- Interactive map of Sabra
- Coordinates: 31°30′16″N 34°27′19.1″E﻿ / ﻿31.50444°N 34.455306°E
- Country: Palestine
- Governorate: Gaza Governorate
- City: Gaza
- Time zone: UTC+2 (EET)
- • Summer (DST): +3

= Sabra, Gaza City =

Neighborhood in Palestine

Sabra (الصبرة) is a neighborhood district in western Gaza City. It was established during the Mandatory Palestine period in Palestine. It contains the city's municipal mark, built in the 1930s south of Omar Mukhtar Street. An UNRWA health center is located in the neighborhood.

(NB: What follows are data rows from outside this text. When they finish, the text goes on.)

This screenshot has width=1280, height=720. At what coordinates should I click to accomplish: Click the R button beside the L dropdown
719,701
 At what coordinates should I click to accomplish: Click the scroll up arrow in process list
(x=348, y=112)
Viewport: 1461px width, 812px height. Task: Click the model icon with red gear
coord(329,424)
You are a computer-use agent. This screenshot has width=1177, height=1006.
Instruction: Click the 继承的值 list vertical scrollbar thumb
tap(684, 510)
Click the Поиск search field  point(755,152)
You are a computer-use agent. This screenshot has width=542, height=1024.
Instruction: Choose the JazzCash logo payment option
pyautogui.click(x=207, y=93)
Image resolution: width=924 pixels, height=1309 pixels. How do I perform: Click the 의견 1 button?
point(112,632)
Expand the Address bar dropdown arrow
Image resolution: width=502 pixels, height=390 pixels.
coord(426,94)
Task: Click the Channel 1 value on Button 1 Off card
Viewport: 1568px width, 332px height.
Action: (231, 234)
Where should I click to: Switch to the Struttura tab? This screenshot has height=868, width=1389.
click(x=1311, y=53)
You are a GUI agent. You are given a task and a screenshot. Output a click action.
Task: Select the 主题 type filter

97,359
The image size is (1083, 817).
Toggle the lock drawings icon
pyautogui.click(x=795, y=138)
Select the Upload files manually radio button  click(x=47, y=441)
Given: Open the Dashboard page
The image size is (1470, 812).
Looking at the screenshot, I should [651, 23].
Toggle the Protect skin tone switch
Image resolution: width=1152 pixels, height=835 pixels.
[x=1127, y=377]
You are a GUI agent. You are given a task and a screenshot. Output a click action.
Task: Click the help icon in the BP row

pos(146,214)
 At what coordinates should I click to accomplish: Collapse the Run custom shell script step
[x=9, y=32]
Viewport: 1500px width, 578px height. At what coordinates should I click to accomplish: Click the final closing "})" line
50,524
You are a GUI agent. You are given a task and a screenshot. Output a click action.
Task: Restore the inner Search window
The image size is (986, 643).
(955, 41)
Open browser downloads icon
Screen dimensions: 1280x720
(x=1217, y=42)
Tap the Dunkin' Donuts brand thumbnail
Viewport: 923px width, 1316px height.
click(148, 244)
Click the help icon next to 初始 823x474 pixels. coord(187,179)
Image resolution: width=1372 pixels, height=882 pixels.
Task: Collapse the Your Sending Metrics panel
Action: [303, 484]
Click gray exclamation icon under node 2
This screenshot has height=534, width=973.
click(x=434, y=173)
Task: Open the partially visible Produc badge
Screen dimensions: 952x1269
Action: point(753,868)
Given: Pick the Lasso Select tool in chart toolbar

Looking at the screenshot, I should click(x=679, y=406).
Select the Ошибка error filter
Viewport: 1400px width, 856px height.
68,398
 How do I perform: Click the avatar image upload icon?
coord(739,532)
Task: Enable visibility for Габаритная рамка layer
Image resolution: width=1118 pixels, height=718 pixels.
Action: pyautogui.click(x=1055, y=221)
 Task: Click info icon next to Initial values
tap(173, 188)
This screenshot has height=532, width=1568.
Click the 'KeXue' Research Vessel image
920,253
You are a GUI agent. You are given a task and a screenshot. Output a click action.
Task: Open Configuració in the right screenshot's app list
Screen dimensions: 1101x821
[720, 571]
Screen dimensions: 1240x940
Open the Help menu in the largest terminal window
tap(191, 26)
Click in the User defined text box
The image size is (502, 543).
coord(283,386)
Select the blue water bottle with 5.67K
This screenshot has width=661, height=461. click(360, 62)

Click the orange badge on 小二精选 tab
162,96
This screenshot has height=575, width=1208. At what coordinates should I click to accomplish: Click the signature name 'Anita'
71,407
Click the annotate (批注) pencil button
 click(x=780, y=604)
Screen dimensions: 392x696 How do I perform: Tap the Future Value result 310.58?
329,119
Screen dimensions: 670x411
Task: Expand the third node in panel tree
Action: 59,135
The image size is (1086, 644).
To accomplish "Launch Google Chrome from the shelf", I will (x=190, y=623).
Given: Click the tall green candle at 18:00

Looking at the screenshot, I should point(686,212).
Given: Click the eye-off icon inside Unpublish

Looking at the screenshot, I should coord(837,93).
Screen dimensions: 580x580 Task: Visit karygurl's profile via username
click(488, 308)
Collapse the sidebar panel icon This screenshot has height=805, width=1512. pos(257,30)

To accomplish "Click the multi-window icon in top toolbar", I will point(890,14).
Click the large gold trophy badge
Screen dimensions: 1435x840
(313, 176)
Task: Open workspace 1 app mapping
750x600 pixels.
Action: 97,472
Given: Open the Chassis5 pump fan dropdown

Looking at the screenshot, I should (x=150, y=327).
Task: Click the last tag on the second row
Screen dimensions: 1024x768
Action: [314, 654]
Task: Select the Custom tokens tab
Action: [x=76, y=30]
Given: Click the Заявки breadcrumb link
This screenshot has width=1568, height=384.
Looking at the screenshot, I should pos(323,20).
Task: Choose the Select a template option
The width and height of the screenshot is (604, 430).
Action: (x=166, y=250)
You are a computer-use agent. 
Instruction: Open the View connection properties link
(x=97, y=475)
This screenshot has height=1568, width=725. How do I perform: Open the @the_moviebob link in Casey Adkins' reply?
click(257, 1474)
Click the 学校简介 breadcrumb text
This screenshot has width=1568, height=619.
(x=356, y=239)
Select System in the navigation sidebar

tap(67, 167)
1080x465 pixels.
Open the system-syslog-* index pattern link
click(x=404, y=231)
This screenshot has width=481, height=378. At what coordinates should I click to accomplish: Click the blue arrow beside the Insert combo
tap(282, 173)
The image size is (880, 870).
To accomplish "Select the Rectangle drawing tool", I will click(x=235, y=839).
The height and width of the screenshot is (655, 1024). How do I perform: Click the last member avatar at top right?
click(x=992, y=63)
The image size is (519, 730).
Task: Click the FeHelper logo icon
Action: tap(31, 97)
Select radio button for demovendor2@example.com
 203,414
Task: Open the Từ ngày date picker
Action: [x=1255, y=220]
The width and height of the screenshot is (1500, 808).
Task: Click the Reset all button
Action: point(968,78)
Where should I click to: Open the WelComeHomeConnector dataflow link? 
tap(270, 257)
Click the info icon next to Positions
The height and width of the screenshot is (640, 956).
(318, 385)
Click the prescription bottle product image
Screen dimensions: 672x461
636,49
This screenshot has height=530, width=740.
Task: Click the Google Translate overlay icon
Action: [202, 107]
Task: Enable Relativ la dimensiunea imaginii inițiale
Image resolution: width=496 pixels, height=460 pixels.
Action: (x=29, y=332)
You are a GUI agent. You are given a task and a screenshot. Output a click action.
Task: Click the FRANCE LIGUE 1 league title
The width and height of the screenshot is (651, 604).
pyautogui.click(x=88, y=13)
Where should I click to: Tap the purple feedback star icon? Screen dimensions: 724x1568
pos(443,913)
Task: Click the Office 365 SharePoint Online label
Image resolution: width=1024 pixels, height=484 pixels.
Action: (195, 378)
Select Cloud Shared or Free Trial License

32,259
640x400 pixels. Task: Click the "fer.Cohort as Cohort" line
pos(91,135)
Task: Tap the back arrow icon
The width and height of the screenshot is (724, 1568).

In March 2004, Sheikh Ahmed Yassin was assassinated when IDF helicopters launched multiple missiles towards him as he was coming back from morning prayers at the mosque near his residence in the Sabra neighborhood. The assassination also killed nine Palestinian bystanders and caused injuries to 15 individuals, among them being two sons of Sheikh Yassin.

During the Gaza war (2023–present), Israeli forces carried out operations in the Sabra neighborhood. According to Reuters, at least 10-12 Palestinians were reported killed in the area, with the IDF stating the strikes targeted militant infrastructure.